[发明专利]一种高通量快速提取植物总DNA的方法及其试剂盒

说明书

技术领域

本发明涉及植物DNA提取技术领域，具体涉及一种高通量快速提取植物总DNA的方法及其试剂盒。

背景技术

随着生物技术和植物基因工程的快速发展，以转基因技术为手段的植物遗传改良已成为农业生物技术育种的重要途径。而植物基因组DNA的提取和纯化是基因工程研究的基础操作，实施分子标记、基因文库构建、转基因检测、分子标记育种都是要以提取DNA为前提的。

目前，植物DNA的常规提取方法主要有SDS/酚/氯仿提取法、CTAB法、尿素提取法等，但这些方法操作复杂、耗时长，提取效率低，难以适用于大量样品的检测，而且使用了大量挥发性有机溶剂，产生大量的有毒废液，同时危害操作人员健康。因此建立一种简便有效的DNA提取方法是十分必要的。

公开号为CN102643800B的中国专利文献公开了一种提取植物DNA的方法及其专用试剂盒，该试剂盒包括缓冲液A和缓冲液B，其中，缓冲液A是由以下成分组成的水溶液：乙二胺四乙酸二钠（EDTA二钠）5mmol/L，NaCl0.25M，聚乙烯基吡咯烷酮（PVP）2g/100ml，Tris-HCl缓冲液（1M、pH8.0）10ml/100ml；缓冲液B是由以下成分组成的水溶液：Tris-HCl缓冲液（1M、pH8.0）10ml/100ml，乙二胺四乙酸二钠（EDTA二钠）25mmol/L，NaCl1.4M，CTAB3g/100ml，偏亚硫酸氢钠1g/100ml，抗坏血酸钠1g/100ml，PVP2g/100ml，β-巯基乙醇100μl/100ml。

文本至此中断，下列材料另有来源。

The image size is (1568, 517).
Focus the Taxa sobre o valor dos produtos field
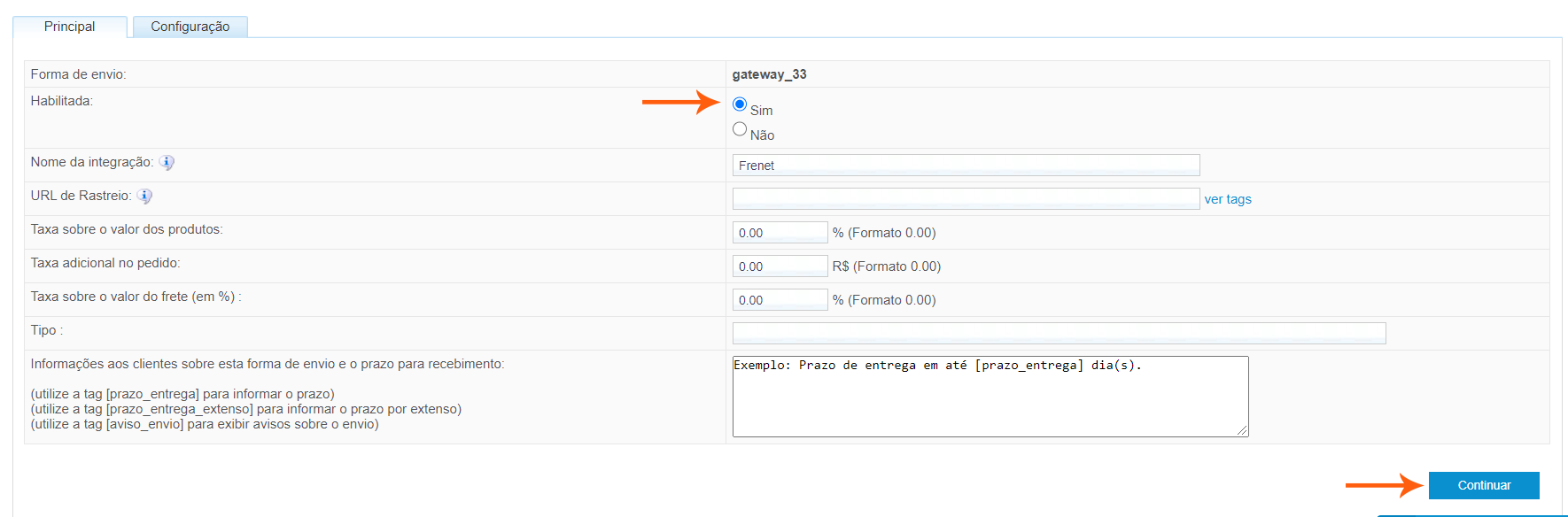(x=780, y=233)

提取植物DNA时，（1）将缓冲液A与植物组织粉末混匀，冰浴，离心，弃上清，收集沉淀；（2）将缓冲液B与步骤（1）所得沉淀混匀，放置，离心，收集上清液；所述放置的方法为60℃-70℃水浴90-120min；（3）用氯仿异戊醇溶液从步骤（2）中所得上清液中提取DNA，再进行去RNA及沉淀DNA的步骤，得到目的DNA。

该试剂盒和提取方法的不足之处在于，两种缓冲液的组成均较为复杂，仍含有挥发性有机溶剂，提取后产生大量的有毒废液，仍未消除传统方法中所存在的缺陷；提取方法也较为复杂繁琐，耗时较长。

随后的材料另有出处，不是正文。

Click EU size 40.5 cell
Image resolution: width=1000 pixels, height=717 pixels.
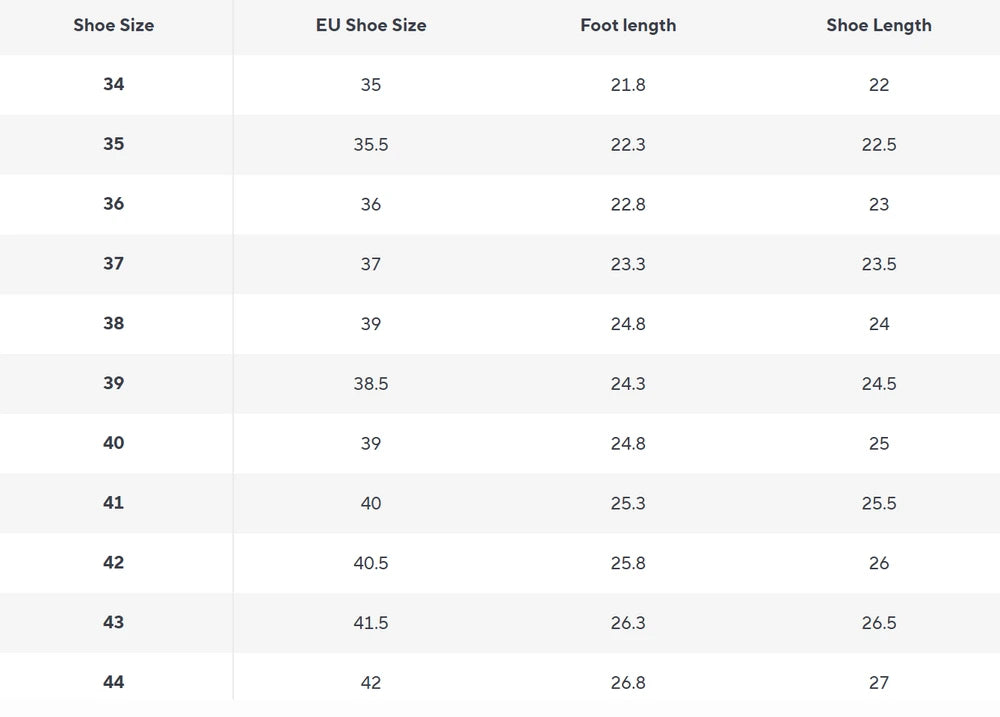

文献（Zhanguo Xin,Jeff P.Velten,Melvin J.Oliver,and John J.Burke.High-Throughput DNA Extraction Method Suitable for PCR.BioTechniques,2003,34:820-826.）公开了一种用于高通量提取植物DNA的缓冲液A和缓冲液B，该缓冲液A是由以下成分组成的水溶液：0.1M NaOH，2%tween20，缓冲液B是由以下成分组成的水溶液：100mM Tris-HCl，2mM EDTA。这两种缓冲液的不足之处在于，提取的总DNA质量较差，以该总DNA进行PCR获得的扩增产物最大只有300bp，并且这两种缓冲液只能现配现用，若放置一段时间后再进行总DNA提取，DNA的提取率明显降低。

发明内容

本发明提供了一种高通量快速提取植物总DNA的试剂盒，该试剂盒中的两种缓冲液组成简单，保存时间长，提取到的总DNA质量较好。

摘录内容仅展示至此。